→ Task details: Below are the records. Retype exactly the lines between the lines holding "Close the AWS Lambda side navigation" and "Task: Click the Contact", inclusive.

[Dataset entries]
◆ ◆ ◆ ◆

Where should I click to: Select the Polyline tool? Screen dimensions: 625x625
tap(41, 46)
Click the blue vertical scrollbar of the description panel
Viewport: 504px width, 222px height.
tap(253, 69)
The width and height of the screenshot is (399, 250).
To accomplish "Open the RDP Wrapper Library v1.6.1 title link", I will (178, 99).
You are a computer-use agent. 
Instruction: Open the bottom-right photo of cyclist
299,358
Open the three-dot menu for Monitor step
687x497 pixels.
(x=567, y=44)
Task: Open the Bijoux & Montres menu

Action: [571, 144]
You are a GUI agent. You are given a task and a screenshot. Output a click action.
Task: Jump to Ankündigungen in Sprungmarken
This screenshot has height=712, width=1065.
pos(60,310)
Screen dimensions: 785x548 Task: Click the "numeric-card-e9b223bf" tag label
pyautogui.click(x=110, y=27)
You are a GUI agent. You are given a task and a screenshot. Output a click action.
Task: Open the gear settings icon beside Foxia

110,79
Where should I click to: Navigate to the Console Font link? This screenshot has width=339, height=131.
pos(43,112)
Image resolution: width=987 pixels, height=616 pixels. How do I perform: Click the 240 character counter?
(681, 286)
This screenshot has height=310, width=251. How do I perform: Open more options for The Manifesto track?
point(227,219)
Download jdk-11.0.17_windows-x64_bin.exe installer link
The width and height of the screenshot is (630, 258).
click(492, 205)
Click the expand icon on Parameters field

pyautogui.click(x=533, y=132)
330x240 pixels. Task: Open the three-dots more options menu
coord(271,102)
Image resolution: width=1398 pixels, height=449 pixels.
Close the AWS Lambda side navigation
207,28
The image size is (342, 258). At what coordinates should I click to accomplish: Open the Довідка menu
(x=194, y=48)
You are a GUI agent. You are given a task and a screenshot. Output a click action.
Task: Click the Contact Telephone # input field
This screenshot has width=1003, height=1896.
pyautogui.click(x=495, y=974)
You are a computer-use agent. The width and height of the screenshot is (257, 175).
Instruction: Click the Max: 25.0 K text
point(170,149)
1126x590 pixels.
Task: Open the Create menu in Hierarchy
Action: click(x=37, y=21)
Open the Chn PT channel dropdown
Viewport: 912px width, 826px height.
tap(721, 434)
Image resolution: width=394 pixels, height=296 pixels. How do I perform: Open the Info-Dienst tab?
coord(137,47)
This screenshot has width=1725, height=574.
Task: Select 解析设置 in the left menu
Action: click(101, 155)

◆ ◆ ◆ ◆

→ Solved exercise:
Close the AWS Lambda side navigation
207,28
The image size is (342, 258). At what coordinates should I click to accomplish: Open the Довідка menu
(x=194, y=48)
You are a GUI agent. You are given a task and a screenshot. Output a click action.
Task: Click the Contact Telephone # input field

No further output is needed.